The all-important analysis tool provided by the CPM scheduling technique is the ability to
determine the critical activities that comprise the critical path. The critical path represents the
longest path or overall sequence of tasks and milestones that determine the project’s overall
duration. Activities not on the critical path will have some degree of float or slack time; activities
with available float or slack time can be delayed by the number float or slack days without
delaying the project’s overall finish date.

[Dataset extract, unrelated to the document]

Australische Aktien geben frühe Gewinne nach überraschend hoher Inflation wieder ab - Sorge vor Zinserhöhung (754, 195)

Project stakeholders must know, with a high degree of certainty, what the forecasted critical path is
in order to make sound and informed decisions relative planning the remaining work, applying
resources, dealing with potential delays, or accelerating portions of the project scope. CPM
scheduling programs allow users to select the activities that are considered to be on the critical
and/or near-critical paths by filtering the schedule data based on the longest path or low float value
criteria. The critical path and near-critical path output is typically in bar chart format or in tabular
report format.
Unfortunately, for large and complex engineering, procurement, and construction (EPC) projects,
the ability to quickly and accurately identify, summarize, and evaluate the critical path and nearcritical paths can prove difficult. It is not unusual for large EPC projects to contain multiple
process areas represented by tens of thousands of schedule activities, which makes identifying the
critical path and near-critical paths a burdensome endeavor. Further, the user is at the mercy of the
CPM scheduling program in terms of how the output of the schedule data is presented. In addition,
any deficiencies in the CPM model such as open-end activities and overuse of constraints further
complicate and muddle the process.
Therefore, it is up to the schedule analyst to use the confines within the CPM scheduling program
to better organize the schedule data in a format that the project participants can understand. The
purpose of this article is to discuss some of the challenges faced and steps to consider when
identifying and analyzing the critical and near-critical paths.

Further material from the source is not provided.